クールな課長とペットの私~ヒミツの同棲生活~
危ないから送るよ、との加藤さんの申し出を断る最中、スマホに富永先輩からのメッセージが入った。
“今日の結果は明日教えるね。聞いてビックリしないでよ”
“ビックリって。どうかしましたか?”
“どうやら圭介と結婚することになりそうだから”
結婚……。
私とは縁がない言葉に、画面をタップする指が止まった。
ジッと液晶画面を見つめる私に、加藤さんが「どうしたの?」と覗こうとするから、慌ててスマホを隠してひきつった笑顔を向ける。
「とにかく、詳しく知りたいなら本人に訊いた方がいい。うじうじするより、絶対いい結果になるからさ」
パンパンと背中を叩かれ、励まされたとわかるけど。富永先輩の報告にどうも気落ちしてしまう。
けれど、祝福しなきゃと無理に指を動かして“おめでとうございます”とだけ送り、そのままスマホの電源を落とし、バッグに放り込む。

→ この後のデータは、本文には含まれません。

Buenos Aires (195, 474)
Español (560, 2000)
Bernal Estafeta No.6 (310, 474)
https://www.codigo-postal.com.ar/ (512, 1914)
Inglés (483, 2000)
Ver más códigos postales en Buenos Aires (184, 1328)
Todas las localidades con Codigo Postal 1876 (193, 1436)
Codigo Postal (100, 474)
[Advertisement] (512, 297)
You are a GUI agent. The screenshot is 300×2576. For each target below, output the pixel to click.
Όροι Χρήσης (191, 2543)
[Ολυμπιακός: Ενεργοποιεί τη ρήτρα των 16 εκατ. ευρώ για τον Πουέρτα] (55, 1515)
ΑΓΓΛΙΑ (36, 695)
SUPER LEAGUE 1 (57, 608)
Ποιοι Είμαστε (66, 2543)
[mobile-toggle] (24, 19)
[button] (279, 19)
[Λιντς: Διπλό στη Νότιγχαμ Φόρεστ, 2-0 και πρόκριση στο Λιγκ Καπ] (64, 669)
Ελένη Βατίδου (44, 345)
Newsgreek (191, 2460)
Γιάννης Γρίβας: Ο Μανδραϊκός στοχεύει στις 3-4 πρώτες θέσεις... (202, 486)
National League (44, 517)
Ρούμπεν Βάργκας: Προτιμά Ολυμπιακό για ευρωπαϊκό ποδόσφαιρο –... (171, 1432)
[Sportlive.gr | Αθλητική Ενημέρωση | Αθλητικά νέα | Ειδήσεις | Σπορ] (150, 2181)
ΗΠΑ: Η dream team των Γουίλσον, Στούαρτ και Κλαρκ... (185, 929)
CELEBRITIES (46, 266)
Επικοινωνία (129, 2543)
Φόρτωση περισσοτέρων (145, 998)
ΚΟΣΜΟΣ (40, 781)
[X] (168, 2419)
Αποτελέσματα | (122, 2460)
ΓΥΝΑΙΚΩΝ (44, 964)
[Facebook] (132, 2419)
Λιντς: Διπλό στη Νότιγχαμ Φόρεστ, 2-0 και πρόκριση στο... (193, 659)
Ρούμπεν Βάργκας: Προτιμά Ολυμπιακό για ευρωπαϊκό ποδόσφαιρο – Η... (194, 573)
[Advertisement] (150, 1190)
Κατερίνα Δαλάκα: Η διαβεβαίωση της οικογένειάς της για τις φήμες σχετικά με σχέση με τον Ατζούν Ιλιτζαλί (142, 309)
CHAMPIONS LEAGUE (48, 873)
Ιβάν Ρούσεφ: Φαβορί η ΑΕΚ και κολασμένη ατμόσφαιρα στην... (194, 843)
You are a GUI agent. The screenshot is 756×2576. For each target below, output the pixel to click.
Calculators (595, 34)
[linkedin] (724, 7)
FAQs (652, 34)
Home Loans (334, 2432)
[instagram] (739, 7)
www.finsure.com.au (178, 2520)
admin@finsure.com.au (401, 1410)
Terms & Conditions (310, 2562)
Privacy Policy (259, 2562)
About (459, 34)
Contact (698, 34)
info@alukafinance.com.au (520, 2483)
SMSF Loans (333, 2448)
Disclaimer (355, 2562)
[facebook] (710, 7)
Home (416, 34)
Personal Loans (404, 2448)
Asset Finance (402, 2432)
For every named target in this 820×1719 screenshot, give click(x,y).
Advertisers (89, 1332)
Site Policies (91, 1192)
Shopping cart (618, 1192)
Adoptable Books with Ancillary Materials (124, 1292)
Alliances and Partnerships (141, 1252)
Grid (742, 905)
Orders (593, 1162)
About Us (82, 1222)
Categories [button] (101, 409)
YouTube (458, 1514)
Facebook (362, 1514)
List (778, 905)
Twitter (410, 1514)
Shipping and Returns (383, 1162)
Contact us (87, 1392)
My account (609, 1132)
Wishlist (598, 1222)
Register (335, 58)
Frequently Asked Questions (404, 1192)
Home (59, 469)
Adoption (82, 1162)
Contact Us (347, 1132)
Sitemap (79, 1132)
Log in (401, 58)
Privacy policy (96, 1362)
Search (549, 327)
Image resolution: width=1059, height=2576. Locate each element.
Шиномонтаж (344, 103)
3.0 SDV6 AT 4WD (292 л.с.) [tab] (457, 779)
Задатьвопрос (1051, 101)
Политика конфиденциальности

いつも通り自転車で帰宅した私を出迎えたのは、予想以上に不機嫌な葛城さんだった。
なぜか、玄関で仁王立ちしていた彼を見て身体が強張ったけれど。“ただいま”はふさわしくないから、
「遅くなってごめんなさい……夕食は今から支度をします」
と頭だけ下げて脇を通り抜けようとしたけれど。
突然、手首を掴まれて彼に詰問された。
「こんな夜遅くまでどこに行ってた?」
「……ちょっと寄り道しただけです」
ただのペットなのだから、安全を気にすることもないのに。私の自虐的な笑みを見た葛城さんは、不機嫌そうに眉間にシワを寄せる。掴まれた手が緩んだからすぐに部屋に駆け込み、三辺さんに連絡するためにスマホを立ち上げた。